怎么能什么都不说,光顾着诉委屈了呢?没头没脑地闹起来,阿莫充其量就是丢回去让陈安管两天,他的做事能力可就要被怀疑了。
“殿下,阿莫刚回来就来询问阿白返回没有,臣说没有,他不信,就喊了起来。臣刚刚正在阻止,扰到殿下,是臣失职,请殿下责罚。”陈关低头认错,三言两语说清楚了刚刚在外面的冲突。
薛瑜本以为阿白是跟着阿莫一起回来的,只是去忙着放东西或者别的事,阿莫性子更冲动些,可能有什么事才提前过来了,没想到会听到一个意料外的结果。
“阿白没跟你一起回来?”薛瑜皱起眉,盯住阿莫,“想好了再说,不要开玩笑。”
阿莫从最初的惊慌中回过神来,逐渐意识到,刚刚不是陈关故意逗弄他,而是说的就是实话。他张了张嘴,声音嘶哑,“大兄……他、他两个月前就从大都折返,与我分开了。”
他自己没注意到,他的牙齿在不断磕碰,浑身发抖,像是想到了什么,脸色一点点变得惨白下来,“是我的错,我该和他一起回来的……殿下、殿下!求您,您快派人去寻他,万一大兄只是被困住了、不不,他一定是被困住了,您看我,我熟悉草原的路,也了解他,我会带他回来!”
他有些语无伦次,下意识地避开了最糟糕的可能性。陈白比他早回来,两个月的时间,怎么走都该走回东荆了,更别说还有荆北的人手接应,以及他们先前进入草原时结下的帮手帮助。茫茫草原上,陈白失陷或身死的可能性极高。
薛瑜先前就打算若是再过些日子两人带队没回来就要去找,但看着阿莫的表现,心还是不住往下沉了沉。
她严肃起来,“我会让人去找。阿莫,你先冷静一点,或者休息一下,想清楚了你们这一路见到的事情,再来分析怎么去找陈白。
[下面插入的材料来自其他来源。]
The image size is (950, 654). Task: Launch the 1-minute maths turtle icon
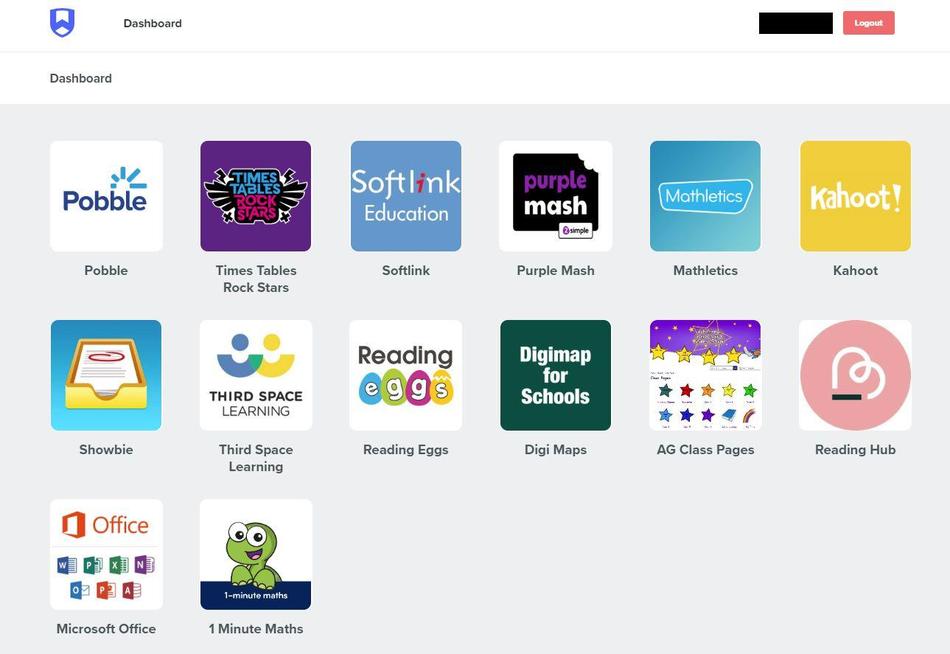(x=256, y=555)
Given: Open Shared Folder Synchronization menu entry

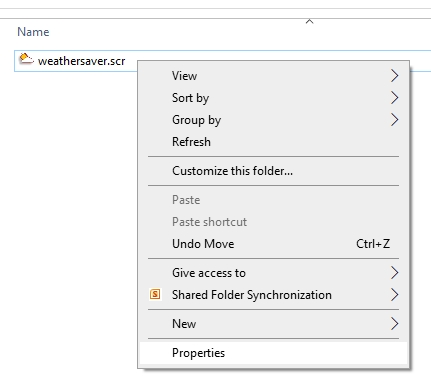Looking at the screenshot, I should point(273,295).
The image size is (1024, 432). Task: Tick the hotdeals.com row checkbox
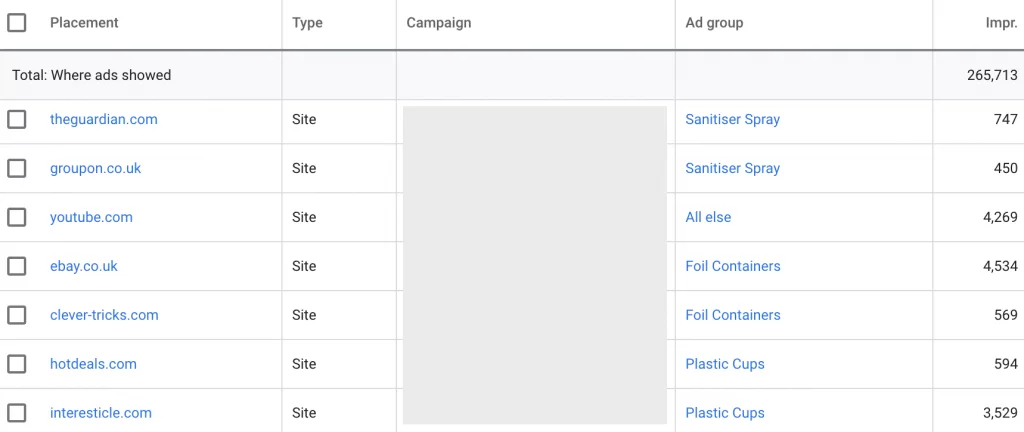[17, 364]
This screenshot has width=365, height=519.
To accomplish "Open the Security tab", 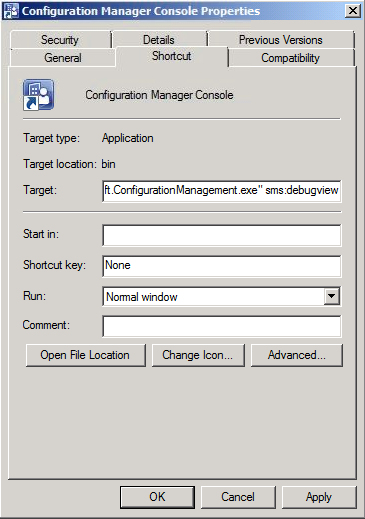I will click(x=60, y=40).
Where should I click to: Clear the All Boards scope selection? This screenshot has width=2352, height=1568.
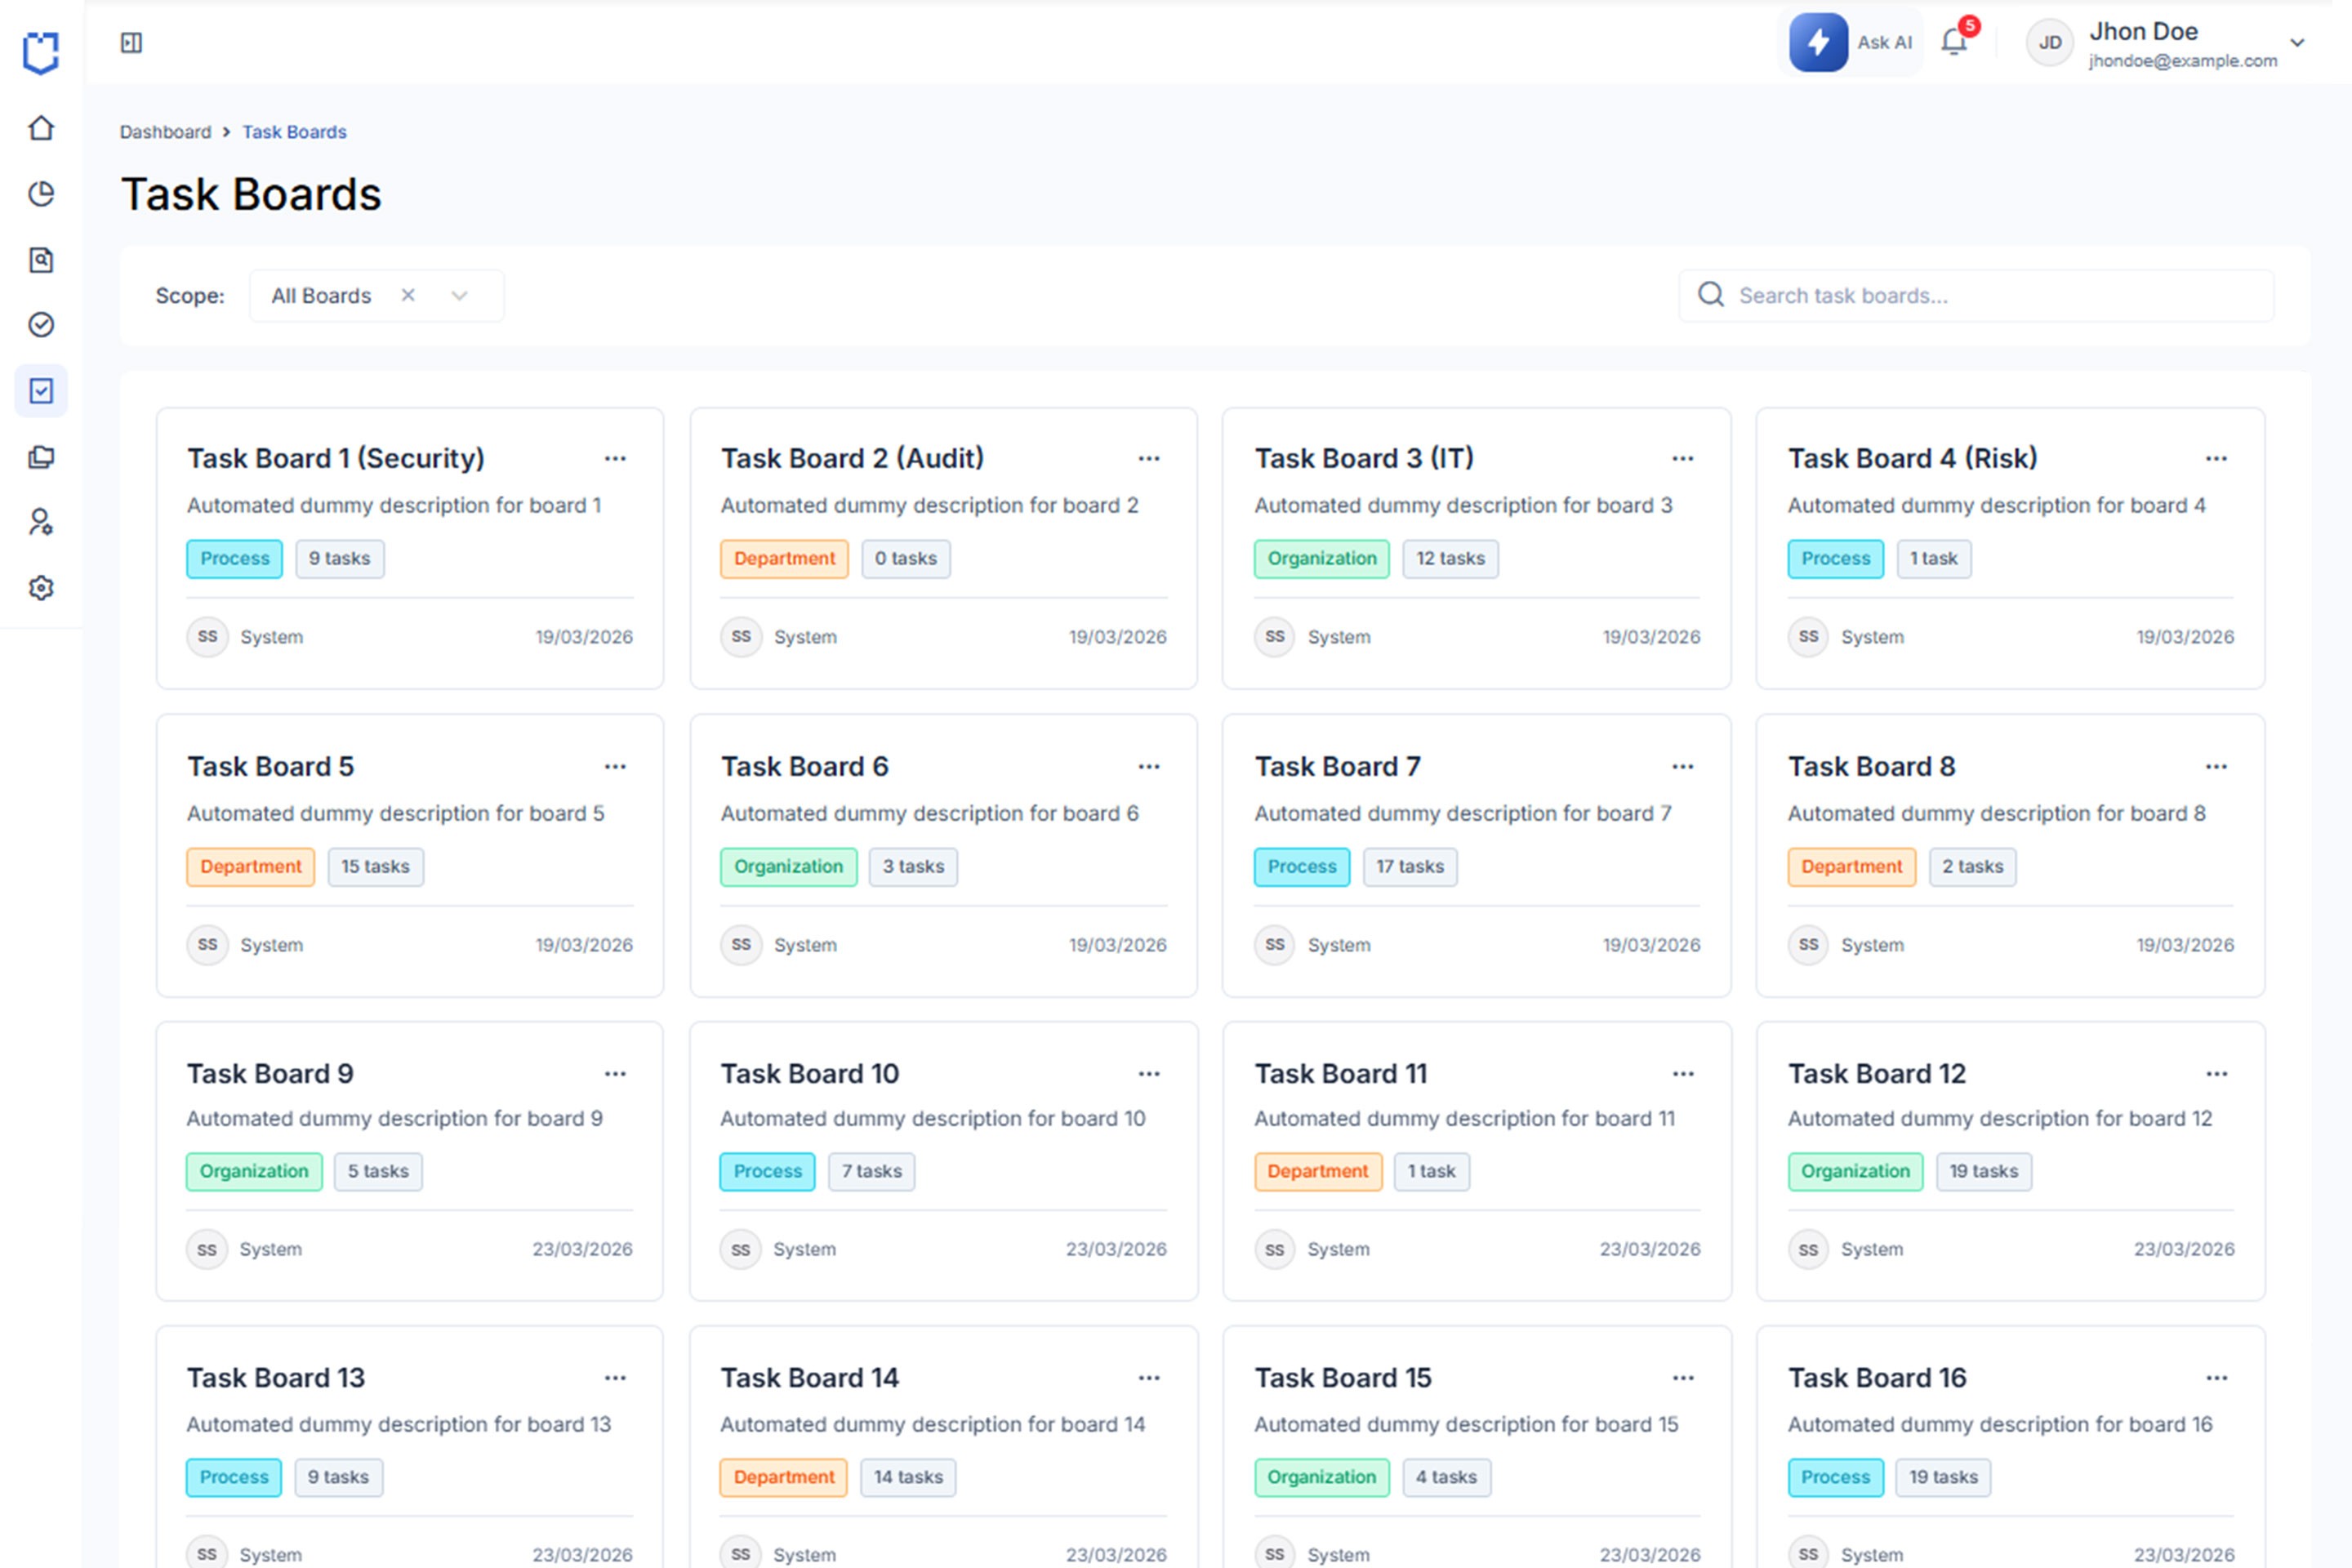click(x=408, y=295)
”
陈关看着惊慌的阿莫,神色复杂,在薛瑜示意下揽住他拍了拍背,要先哄着明显方寸大乱的少年冷静下来,却被他挣脱。
阿莫甩开陈关,跌了一下,扑到薛瑜案前,手握住桌沿,“殿下,求您了!万一、万一大兄还在等我们,早一天都好啊!我们为您深入草原,做了那么多,看着苦劳也行啊!”
他的声音嘶哑哽咽,哪里还有薛瑜刚认识他的时候的那种态度,几乎是在哀求了。
薛瑜起身按住少年肩膀,声音仍是平静的,“本王说不管了吗?你这样什么都说不出来,怎么救他?”
平静到近乎冷酷的声音,让阿莫从慌乱中清醒了一点。
薛瑜缓和了口吻,转向陈关,“调人吧。阿白进入草原,我们的人陷在里面,活要见人,死要见尸。”见阿莫怔住,薛瑜才继续道,“你要是能分析清楚,该怎么走,去哪里更可能找到人,本王允你同行。但要是继续这样发疯,就留下来好好醒醒脑子!”